* **PROVIDED DATA**
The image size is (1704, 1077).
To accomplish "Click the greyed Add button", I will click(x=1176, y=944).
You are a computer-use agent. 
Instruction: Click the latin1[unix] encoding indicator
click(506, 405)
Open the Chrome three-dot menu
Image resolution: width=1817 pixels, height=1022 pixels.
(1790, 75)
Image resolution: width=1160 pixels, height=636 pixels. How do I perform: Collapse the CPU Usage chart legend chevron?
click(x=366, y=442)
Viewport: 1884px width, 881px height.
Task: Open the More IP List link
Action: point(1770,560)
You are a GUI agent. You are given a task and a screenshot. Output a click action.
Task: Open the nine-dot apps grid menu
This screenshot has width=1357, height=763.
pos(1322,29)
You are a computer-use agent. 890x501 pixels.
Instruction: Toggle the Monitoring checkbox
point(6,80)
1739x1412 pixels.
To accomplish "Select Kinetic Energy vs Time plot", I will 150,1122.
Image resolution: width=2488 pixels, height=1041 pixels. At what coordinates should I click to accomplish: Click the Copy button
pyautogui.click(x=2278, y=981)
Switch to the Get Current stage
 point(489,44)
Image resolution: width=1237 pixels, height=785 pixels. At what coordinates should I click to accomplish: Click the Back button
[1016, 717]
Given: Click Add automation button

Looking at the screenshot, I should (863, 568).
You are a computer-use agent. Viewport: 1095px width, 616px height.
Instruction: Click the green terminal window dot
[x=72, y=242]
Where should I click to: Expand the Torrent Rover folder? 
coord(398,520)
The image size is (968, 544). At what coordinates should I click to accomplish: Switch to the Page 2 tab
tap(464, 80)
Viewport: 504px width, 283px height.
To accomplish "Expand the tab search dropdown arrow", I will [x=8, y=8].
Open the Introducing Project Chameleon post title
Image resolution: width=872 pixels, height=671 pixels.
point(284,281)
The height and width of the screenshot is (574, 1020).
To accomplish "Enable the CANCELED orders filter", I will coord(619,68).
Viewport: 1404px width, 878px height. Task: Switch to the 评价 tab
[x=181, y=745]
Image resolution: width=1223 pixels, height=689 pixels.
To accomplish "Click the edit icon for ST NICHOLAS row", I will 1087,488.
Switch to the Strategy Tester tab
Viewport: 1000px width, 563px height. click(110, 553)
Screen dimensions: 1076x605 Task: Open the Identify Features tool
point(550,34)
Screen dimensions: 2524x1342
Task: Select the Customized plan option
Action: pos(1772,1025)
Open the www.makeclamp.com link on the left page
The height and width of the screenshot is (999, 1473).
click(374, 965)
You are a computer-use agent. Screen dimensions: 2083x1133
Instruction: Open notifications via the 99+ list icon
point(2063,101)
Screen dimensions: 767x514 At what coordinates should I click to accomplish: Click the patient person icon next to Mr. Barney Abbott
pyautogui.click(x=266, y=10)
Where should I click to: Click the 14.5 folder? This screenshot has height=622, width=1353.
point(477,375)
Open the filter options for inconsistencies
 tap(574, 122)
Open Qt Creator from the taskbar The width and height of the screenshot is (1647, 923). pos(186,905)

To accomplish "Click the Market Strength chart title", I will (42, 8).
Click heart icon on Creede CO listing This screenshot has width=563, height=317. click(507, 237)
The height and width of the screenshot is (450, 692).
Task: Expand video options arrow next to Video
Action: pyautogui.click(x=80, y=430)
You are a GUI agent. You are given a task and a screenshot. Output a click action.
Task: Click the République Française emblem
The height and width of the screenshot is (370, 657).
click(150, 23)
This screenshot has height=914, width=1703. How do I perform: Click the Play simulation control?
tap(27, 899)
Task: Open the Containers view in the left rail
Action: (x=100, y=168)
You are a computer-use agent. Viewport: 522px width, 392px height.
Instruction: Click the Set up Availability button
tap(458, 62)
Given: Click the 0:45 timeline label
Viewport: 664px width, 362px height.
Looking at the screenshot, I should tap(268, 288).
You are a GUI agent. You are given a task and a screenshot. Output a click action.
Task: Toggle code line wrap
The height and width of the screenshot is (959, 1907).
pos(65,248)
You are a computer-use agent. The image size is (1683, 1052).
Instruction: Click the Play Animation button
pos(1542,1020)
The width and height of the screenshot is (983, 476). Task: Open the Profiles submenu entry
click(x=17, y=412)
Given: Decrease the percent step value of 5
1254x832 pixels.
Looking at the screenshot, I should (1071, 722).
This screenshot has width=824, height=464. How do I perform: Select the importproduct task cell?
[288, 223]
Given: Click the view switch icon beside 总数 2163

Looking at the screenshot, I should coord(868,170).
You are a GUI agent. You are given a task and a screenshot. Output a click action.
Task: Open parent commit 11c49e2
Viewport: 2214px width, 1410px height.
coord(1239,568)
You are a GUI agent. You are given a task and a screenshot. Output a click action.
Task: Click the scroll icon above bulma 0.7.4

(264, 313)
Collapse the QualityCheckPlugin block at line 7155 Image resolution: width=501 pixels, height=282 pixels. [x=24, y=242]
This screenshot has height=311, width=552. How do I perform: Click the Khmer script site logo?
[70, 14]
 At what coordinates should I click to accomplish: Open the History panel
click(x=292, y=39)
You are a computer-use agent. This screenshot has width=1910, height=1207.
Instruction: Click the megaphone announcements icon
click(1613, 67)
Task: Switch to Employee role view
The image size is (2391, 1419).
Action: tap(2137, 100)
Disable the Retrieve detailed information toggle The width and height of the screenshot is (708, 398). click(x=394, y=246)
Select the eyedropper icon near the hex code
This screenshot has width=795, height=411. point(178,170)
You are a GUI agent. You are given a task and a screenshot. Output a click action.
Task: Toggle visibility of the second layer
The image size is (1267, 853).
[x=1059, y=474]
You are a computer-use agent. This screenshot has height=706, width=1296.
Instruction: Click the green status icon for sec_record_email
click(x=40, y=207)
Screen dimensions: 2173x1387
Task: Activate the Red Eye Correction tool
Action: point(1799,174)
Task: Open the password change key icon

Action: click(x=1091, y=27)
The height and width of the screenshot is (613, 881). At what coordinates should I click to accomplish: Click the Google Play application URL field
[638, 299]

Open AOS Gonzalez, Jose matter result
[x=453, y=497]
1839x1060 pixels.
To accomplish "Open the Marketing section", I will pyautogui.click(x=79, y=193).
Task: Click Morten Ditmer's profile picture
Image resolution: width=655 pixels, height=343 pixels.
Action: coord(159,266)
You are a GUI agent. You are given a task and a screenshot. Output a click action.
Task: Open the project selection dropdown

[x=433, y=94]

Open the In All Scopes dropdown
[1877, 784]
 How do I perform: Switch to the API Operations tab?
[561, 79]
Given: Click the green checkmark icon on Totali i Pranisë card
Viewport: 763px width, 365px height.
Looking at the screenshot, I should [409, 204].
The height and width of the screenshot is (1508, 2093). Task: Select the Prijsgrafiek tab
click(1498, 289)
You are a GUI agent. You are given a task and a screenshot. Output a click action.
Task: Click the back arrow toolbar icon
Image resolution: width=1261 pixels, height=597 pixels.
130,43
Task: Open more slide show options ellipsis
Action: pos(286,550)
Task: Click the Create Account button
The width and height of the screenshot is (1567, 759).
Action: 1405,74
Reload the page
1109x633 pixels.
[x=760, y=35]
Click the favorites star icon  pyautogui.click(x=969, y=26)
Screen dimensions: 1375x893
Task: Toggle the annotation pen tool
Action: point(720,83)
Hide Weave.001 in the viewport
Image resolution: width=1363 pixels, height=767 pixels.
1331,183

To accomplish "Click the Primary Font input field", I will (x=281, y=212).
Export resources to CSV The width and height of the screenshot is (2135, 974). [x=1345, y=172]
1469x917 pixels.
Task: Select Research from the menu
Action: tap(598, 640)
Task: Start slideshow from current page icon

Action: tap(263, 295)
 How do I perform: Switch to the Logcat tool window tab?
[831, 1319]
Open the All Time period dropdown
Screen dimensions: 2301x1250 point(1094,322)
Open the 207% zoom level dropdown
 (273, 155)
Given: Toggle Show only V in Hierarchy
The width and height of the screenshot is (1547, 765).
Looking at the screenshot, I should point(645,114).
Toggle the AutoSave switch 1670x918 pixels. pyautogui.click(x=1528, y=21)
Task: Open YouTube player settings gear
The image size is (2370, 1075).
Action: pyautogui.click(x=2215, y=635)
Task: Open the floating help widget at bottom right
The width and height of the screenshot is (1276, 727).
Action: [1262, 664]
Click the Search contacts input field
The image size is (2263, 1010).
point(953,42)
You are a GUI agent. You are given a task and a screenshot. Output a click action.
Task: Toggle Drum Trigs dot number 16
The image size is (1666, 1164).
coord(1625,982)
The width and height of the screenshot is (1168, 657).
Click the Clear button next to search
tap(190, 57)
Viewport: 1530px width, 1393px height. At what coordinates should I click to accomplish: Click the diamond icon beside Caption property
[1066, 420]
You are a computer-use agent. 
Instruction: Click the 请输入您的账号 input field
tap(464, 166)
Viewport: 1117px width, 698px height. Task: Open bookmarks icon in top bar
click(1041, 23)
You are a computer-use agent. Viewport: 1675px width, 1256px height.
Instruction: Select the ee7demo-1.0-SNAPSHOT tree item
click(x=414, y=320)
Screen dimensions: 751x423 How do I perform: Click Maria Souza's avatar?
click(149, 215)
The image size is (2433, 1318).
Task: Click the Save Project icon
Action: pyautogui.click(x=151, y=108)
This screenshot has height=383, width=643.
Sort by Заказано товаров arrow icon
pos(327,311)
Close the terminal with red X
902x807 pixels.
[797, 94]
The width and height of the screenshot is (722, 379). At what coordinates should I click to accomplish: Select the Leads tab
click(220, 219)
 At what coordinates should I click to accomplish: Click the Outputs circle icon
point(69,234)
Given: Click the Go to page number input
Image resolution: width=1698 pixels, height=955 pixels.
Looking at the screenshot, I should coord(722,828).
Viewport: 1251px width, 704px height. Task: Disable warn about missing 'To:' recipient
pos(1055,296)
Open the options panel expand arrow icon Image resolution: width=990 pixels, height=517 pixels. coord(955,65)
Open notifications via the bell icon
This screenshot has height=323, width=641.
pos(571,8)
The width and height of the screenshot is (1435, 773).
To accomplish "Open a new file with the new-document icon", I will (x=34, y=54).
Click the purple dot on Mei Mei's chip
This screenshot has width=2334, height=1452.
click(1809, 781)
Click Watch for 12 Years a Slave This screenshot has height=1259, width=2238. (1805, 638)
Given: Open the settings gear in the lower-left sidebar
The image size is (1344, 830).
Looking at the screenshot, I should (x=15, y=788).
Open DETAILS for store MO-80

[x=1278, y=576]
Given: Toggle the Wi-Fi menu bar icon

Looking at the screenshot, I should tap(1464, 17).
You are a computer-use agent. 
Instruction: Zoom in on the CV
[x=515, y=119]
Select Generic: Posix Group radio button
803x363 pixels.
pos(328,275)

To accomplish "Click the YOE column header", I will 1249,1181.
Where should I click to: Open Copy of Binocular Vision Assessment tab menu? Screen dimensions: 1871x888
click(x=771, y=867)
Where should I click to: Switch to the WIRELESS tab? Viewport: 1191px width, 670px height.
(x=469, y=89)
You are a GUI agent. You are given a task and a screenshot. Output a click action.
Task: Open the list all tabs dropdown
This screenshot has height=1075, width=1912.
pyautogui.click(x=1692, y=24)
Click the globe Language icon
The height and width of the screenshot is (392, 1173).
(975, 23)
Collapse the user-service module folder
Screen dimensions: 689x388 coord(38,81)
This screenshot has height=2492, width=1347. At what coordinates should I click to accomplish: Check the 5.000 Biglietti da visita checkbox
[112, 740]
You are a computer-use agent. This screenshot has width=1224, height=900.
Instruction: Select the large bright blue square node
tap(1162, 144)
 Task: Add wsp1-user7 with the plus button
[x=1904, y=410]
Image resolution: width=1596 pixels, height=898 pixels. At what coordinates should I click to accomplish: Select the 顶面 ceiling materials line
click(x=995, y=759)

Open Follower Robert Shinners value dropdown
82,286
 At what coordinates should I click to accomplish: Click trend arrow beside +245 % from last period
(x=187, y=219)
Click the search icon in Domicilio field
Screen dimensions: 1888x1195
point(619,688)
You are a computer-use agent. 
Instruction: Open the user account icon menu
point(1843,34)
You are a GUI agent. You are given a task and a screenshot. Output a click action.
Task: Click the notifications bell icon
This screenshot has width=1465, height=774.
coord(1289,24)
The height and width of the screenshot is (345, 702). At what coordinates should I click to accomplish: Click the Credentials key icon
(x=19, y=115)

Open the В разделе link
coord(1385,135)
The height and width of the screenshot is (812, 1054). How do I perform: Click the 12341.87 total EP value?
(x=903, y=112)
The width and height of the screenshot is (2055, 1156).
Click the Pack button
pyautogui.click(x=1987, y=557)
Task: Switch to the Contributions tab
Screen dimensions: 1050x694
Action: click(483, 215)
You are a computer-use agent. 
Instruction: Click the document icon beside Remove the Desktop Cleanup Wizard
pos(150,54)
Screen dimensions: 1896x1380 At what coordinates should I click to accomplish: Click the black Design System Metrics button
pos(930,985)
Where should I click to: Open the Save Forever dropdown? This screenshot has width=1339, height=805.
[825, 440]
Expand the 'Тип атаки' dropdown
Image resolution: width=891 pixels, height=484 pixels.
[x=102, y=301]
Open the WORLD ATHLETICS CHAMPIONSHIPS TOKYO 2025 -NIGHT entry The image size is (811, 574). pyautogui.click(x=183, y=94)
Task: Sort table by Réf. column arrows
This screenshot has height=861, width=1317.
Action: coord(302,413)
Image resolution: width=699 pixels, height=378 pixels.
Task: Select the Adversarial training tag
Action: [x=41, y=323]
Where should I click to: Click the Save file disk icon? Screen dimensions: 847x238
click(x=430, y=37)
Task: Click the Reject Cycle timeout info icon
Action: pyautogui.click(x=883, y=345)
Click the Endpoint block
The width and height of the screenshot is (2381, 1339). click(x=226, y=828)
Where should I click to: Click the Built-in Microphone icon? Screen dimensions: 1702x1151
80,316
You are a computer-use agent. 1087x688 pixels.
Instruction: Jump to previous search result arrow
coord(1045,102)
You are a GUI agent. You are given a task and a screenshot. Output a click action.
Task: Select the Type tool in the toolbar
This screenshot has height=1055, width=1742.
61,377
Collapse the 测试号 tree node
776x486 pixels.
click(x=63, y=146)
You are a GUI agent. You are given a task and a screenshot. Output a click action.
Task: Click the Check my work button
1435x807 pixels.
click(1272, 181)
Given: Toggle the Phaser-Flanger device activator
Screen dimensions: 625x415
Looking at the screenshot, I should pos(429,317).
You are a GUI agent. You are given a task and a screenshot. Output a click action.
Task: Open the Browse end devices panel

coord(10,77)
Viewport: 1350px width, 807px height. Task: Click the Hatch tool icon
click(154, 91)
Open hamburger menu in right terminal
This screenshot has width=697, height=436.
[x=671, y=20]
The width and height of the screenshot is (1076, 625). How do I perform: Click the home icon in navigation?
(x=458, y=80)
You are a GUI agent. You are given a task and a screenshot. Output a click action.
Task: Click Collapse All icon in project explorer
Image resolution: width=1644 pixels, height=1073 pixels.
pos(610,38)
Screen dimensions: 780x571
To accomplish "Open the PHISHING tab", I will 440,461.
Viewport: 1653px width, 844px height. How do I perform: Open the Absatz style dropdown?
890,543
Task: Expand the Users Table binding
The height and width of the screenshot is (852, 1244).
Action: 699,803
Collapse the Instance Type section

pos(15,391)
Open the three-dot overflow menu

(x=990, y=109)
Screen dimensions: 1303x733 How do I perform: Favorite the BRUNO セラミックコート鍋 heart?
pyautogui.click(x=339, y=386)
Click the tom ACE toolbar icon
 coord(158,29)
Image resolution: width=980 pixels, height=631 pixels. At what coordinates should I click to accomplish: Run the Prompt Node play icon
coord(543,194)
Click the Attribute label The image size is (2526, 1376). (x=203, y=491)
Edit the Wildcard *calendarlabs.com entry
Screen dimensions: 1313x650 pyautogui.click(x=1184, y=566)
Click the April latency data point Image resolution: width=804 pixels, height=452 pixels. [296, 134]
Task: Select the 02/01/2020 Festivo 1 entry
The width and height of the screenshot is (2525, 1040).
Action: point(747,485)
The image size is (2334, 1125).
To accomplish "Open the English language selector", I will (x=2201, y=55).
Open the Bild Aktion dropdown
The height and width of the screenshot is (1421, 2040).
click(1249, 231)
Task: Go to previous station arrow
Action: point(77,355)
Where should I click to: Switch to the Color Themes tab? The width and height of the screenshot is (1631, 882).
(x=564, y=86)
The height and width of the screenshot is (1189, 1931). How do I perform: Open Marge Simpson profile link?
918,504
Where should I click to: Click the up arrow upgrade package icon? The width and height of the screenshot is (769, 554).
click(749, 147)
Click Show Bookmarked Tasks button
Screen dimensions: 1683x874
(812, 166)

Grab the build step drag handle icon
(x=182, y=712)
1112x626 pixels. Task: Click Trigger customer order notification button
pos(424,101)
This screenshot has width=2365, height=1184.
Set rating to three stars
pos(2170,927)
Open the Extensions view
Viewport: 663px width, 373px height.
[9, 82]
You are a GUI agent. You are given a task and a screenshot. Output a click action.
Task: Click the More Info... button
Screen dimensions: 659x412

* **TASK TO COMPLETE**
Would you retype exactly the lines above, from the line with "Where should I click to: Click the Built-in" to the line with "Given: Toggle the Phaser-Flanger", with both end lines kept and nothing more?

* **REPLY TO THE TASK**
Where should I click to: Click the Built-in Microphone icon? Screen dimensions: 1702x1151
80,316
You are a computer-use agent. 1087x688 pixels.
Instruction: Jump to previous search result arrow
coord(1045,102)
You are a GUI agent. You are given a task and a screenshot. Output a click action.
Task: Select the Type tool in the toolbar
This screenshot has height=1055, width=1742.
61,377
Collapse the 测试号 tree node
776x486 pixels.
click(x=63, y=146)
You are a GUI agent. You are given a task and a screenshot. Output a click action.
Task: Click the Check my work button
1435x807 pixels.
click(1272, 181)
Given: Toggle the Phaser-Flanger device activator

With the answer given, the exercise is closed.